Skip the pictures, please, and write out exactly the lines from the opening of the data through the line containing "The image size is (868, 537).".

########

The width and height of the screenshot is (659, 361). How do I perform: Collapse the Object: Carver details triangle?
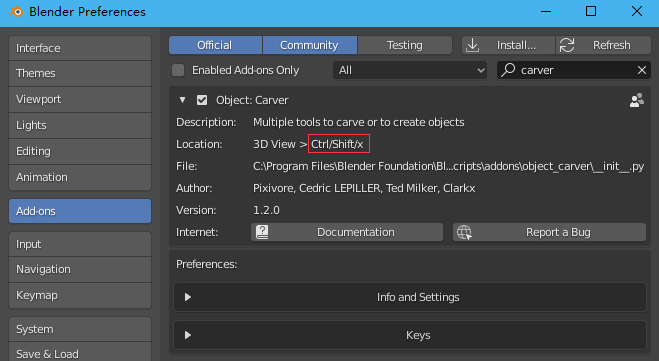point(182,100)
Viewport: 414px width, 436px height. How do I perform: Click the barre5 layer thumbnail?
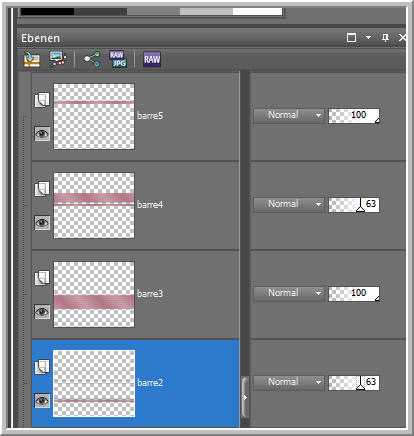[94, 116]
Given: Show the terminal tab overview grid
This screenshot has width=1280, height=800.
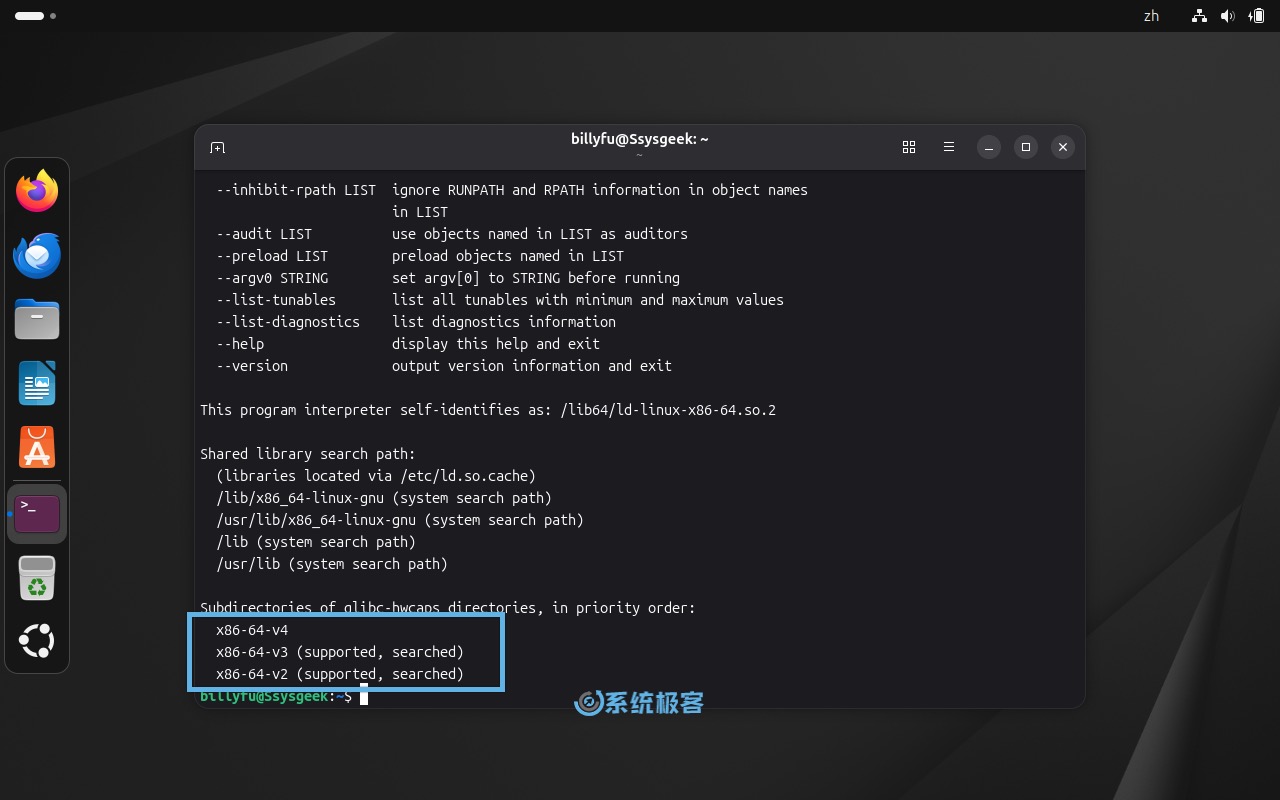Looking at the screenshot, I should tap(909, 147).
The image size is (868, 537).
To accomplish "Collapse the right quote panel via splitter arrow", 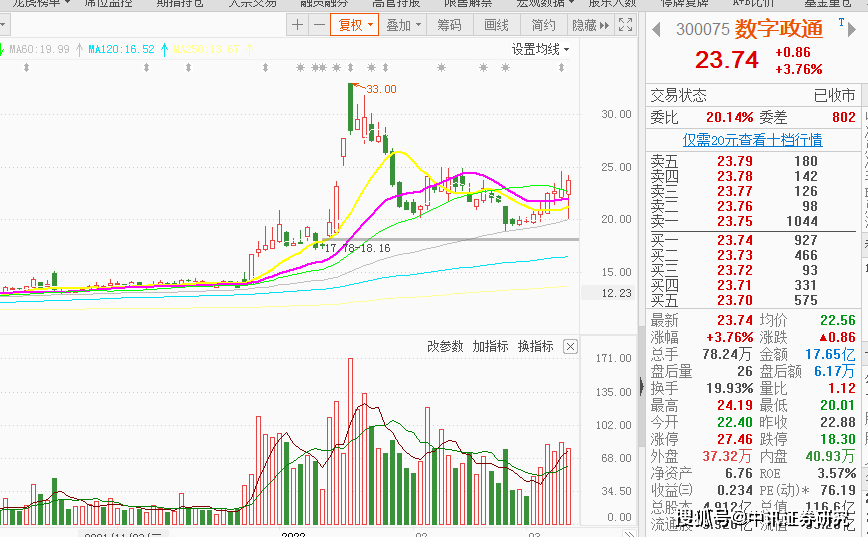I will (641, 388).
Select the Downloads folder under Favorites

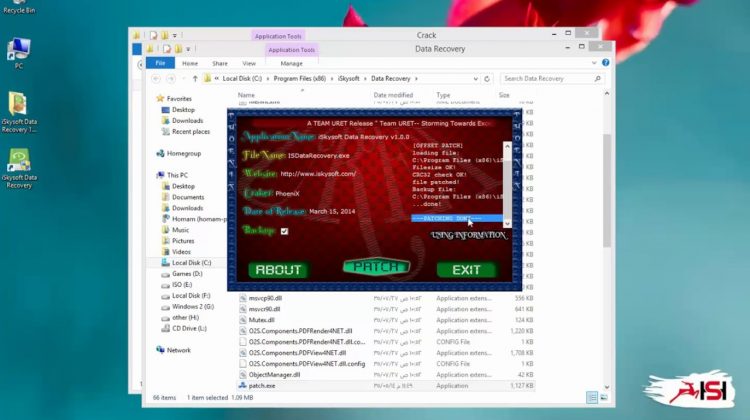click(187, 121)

########

*ANSWER SPACE*
The width and height of the screenshot is (659, 361). How do I perform: Collapse the Object: Carver details triangle?
point(182,100)
Viewport: 414px width, 436px height. How do I perform: Click the barre5 layer thumbnail?
[94, 116]
Given: Show the terminal tab overview grid
This screenshot has width=1280, height=800.
Looking at the screenshot, I should tap(909, 147).
The image size is (868, 537).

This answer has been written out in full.